All following arguments can be supplied in the form of
trait_name = trait_value
.
sim$add_traits(
species = c("species_1", "species_2"),
population_level = TRUE,
abundance = 500,
climate_suitability = 1,
reproduction_rate = 0.3,
carrying_capacity = 1000
# ...
# Note that here could be more traits, there is no limit
)
#> adding traits:
#> [1] "abundance" "climate_suitability" "reproduction_rate"

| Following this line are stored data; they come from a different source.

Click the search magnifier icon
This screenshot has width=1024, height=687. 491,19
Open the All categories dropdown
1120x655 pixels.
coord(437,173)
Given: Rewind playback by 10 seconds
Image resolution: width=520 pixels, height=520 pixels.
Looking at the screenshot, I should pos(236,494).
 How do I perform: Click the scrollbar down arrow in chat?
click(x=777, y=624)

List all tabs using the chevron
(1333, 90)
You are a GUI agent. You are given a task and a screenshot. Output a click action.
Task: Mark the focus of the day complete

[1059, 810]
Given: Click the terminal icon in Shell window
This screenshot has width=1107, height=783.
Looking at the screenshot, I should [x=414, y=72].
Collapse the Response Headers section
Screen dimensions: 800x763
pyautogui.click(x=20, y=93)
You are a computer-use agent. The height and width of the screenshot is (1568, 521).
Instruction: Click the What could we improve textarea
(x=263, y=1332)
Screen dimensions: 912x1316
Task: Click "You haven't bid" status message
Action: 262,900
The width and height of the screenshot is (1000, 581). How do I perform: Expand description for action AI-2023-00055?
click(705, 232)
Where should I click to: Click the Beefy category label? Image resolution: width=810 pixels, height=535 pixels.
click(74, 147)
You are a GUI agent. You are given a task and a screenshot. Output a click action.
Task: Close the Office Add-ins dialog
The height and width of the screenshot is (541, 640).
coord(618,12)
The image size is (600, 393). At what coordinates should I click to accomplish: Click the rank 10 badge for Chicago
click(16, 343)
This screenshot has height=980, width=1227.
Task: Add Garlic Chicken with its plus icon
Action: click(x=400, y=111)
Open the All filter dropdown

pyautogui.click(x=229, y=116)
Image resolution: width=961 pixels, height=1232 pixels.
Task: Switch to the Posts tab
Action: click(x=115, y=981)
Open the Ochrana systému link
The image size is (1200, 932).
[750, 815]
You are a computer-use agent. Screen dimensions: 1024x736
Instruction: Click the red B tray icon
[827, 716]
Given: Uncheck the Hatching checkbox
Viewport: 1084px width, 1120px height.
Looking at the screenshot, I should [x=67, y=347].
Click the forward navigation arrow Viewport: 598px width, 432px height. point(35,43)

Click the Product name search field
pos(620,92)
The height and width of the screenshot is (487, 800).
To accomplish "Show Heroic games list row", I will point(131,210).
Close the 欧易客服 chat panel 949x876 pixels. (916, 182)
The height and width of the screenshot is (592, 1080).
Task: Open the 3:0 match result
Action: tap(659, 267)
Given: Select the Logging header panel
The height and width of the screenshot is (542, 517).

#> [4] "carrying_capacity"
#>
#> to species:
#> [1] "species_1" "species_2"
#>
Some traits may not require to be stored at the population level,
e.g. if they are a property of the species as a whole. In this case,
population_level
can be set to FALSE
and the
trait will be added as-is, without further processing. For this example
we assume that both species have the same dispersal kernel that it is
constant over the whole landscape (i.e. the same for each population).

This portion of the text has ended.